* **DIRECTIONS**: The records below must be transcribed exactly, with each picture left out.

* **DATA LISTING**:
----

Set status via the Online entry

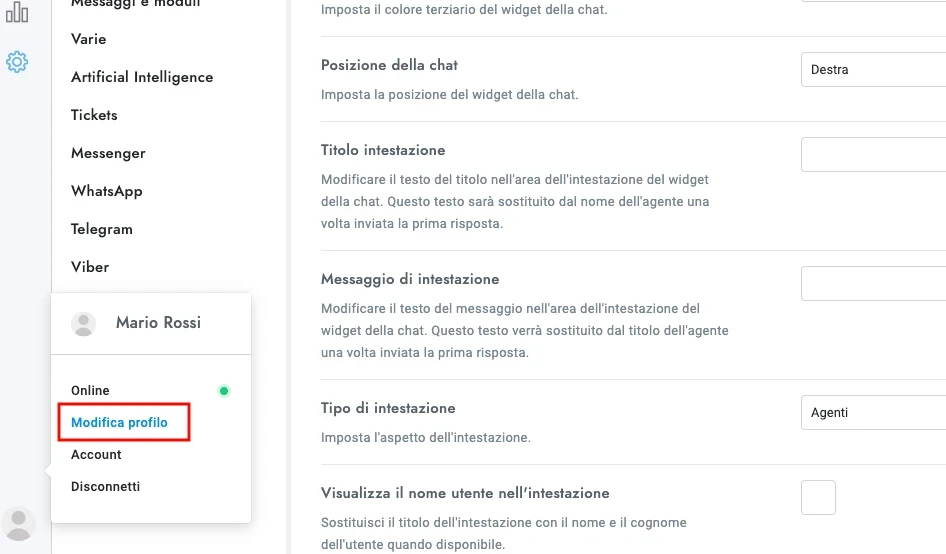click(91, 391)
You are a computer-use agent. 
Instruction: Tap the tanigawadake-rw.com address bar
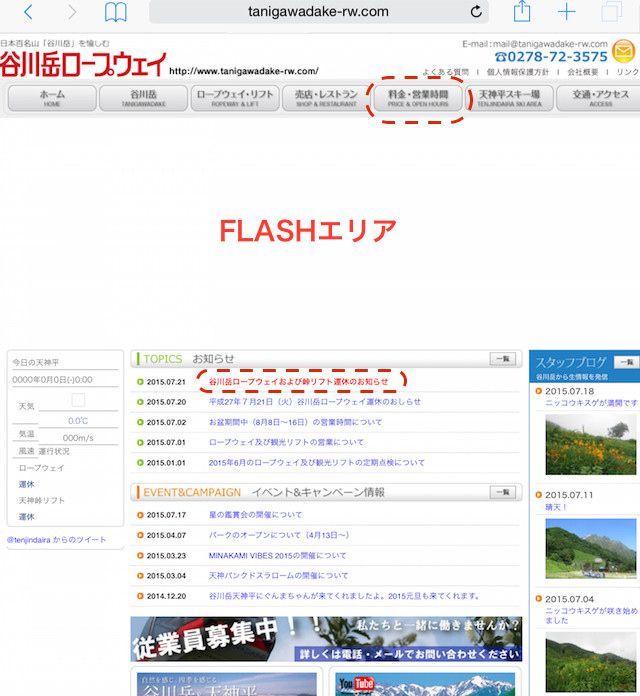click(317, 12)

----

* **ANSWER SECTION**:
Set status via the Online entry

click(91, 391)
You are a computer-use agent. 
Instruction: Tap the tanigawadake-rw.com address bar
click(317, 12)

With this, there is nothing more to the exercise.